The legislation is designed to plan for Kentucky’s energy needs into the future through the creation of an “independent” energy commission that would review all requests to shut down existing power plants. That would be an added step on top of the existing Public Service Commission approval process. The bill is opposed by the state’s investor owned utilities Louisville Gas & Electric and Kentucky Utilities, and Duke Energy.
The sponsors want the state to declare itself a “sanctuary state” for fossil fueled electric generation. The IOUs believe that it would lead to higher energy costs and could force them to keep open ineffective and uneconomical plants. The irony is that the party of free markets is the one hoping to legislate against efforts to respond to market forces. This comes as Utah’s Governor signed legislation designed to keep the Intermountain Power Project alive as a coal fired generation plant.
It’s part of an effort to “nullify” federal laws and regulations governing the operation of generating facilities. Kentucky still gets about 68% of its electricity generation from coal and another 23% from natural gas, according to the resolution. Less than 1% comes from wind and solar power. The other side of the argument was best expressed by one legislator – “I’m not comfortable with going down the road of nullifying federal laws that we don’t like. It sets a dangerous precedent. It didn’t work out well 170 years ago.”
STILL MICKEY MOUSE TIME IN FLORIDA
Attorneys for the Central Florida Tourism Oversight District filed a motion for a protective order that would stop the board members of the District from having to give videotaped depositions to Disney attorneys. District attorneys cite the “apex doctrine,” to support a view that high-level government officers shouldn’t be subject to depositions unless opposing parties have exhausted all other means of obtaining information. Florida is one of a minority of states which recognize that doctrine.

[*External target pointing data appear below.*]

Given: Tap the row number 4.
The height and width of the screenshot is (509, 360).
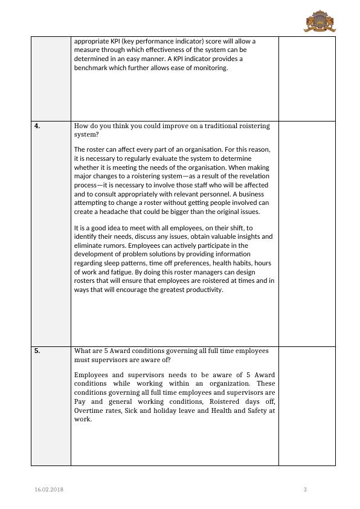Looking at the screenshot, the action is click(x=37, y=126).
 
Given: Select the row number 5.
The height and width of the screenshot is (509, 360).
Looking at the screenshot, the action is click(x=37, y=351).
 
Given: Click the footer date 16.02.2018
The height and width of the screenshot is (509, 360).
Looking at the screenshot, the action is click(x=49, y=489).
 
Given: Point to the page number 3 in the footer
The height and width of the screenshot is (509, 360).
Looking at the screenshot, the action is click(x=305, y=489).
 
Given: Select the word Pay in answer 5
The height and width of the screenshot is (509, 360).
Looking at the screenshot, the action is click(x=80, y=401).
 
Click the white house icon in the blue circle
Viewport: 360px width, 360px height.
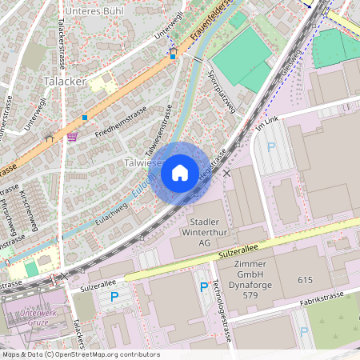[180, 172]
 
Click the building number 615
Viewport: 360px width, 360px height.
[305, 280]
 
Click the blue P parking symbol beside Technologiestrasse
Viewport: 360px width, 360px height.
[204, 287]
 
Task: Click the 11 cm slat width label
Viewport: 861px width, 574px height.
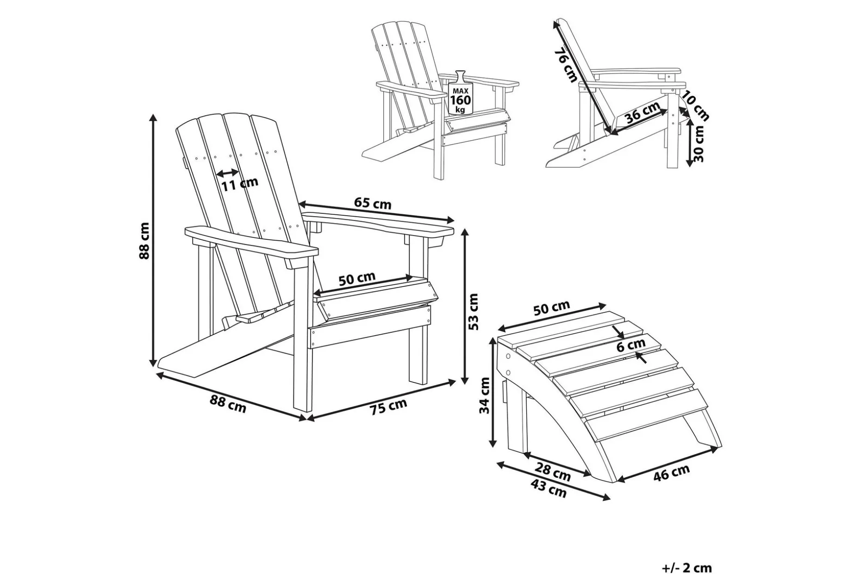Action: (x=239, y=184)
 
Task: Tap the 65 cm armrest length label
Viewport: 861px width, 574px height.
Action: (x=373, y=203)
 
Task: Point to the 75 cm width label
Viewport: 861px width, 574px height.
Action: (x=388, y=407)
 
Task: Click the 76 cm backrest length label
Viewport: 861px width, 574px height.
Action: (x=566, y=66)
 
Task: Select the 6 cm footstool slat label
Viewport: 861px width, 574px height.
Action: (x=631, y=344)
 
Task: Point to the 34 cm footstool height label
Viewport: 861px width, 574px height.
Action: (x=484, y=395)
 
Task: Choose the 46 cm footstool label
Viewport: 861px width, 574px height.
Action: (x=671, y=473)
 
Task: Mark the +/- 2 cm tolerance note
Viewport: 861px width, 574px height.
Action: (x=687, y=568)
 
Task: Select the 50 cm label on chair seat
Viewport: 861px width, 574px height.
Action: (x=356, y=279)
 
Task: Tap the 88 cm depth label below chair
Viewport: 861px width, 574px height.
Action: (x=228, y=404)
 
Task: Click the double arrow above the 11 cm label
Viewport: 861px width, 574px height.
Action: (x=228, y=173)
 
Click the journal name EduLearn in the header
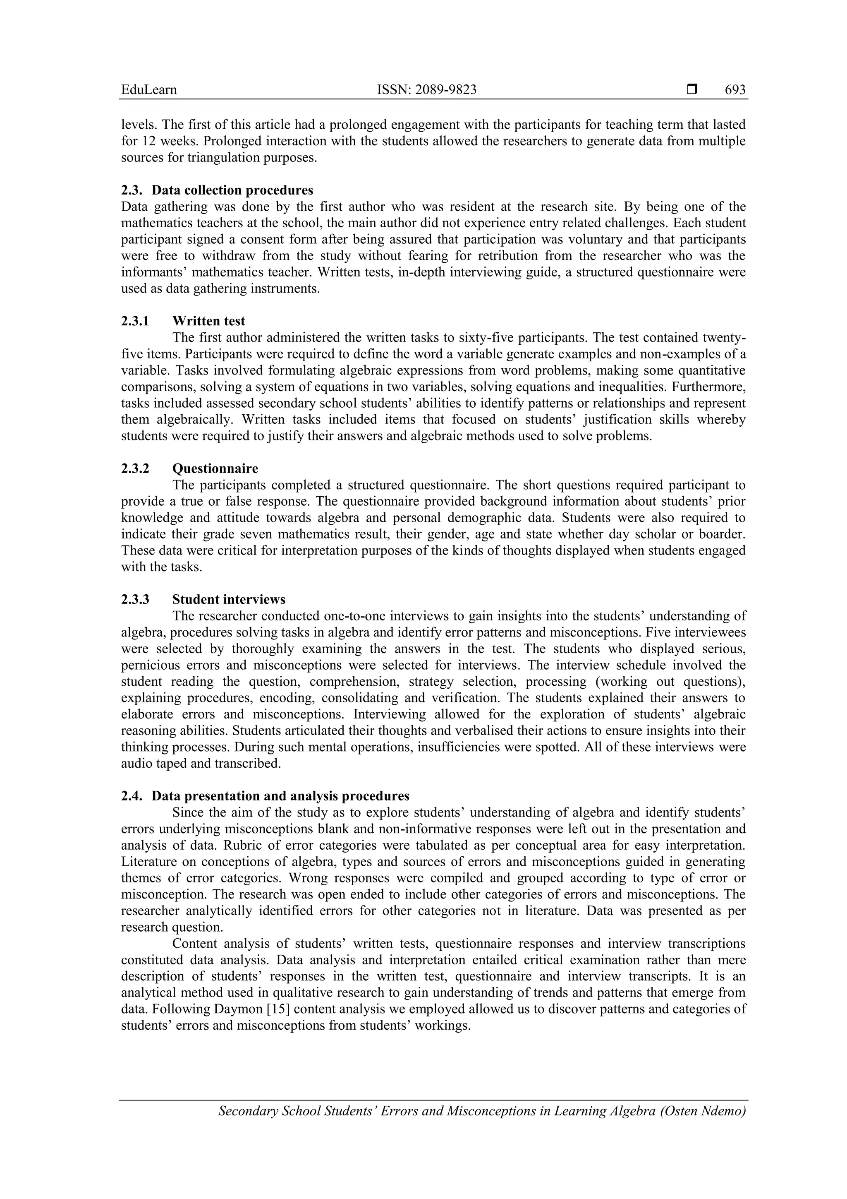click(149, 90)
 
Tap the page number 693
click(735, 90)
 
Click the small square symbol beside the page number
click(692, 89)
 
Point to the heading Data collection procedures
click(232, 190)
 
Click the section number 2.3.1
click(135, 321)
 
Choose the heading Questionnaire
click(215, 469)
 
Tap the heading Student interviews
click(229, 599)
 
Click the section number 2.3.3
click(135, 599)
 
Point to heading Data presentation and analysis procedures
click(280, 796)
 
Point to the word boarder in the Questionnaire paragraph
click(723, 534)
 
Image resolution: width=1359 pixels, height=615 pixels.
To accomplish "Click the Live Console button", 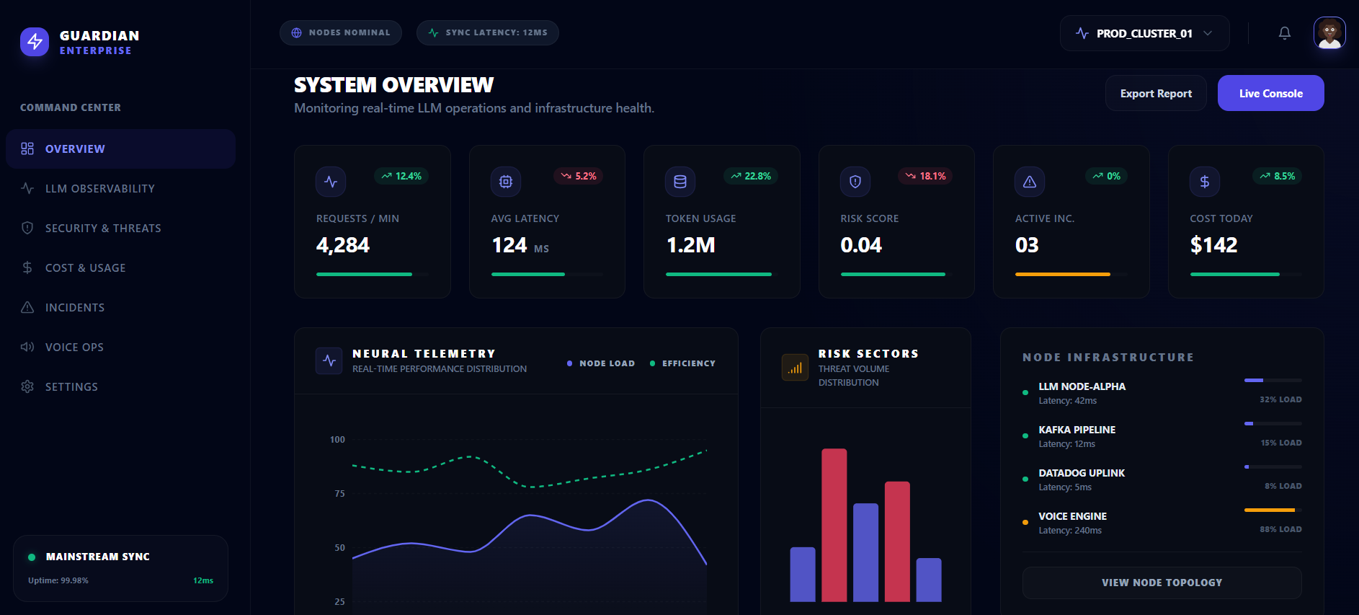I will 1270,93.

The board members who claim that being forced to give depositions would “impede” their ability to fulfill their duties and divert resources and attention away from overseeing the district. Depositions are a basic part of the discovery process in almost any civil litigation. If you’ve ever been deposed you know the process is annoying at best. That does not do anything to mitigate how poor a look for the District this all is from a governance point of view. The good news is that debt service payments of the District’s debt continue to meet made smoothly.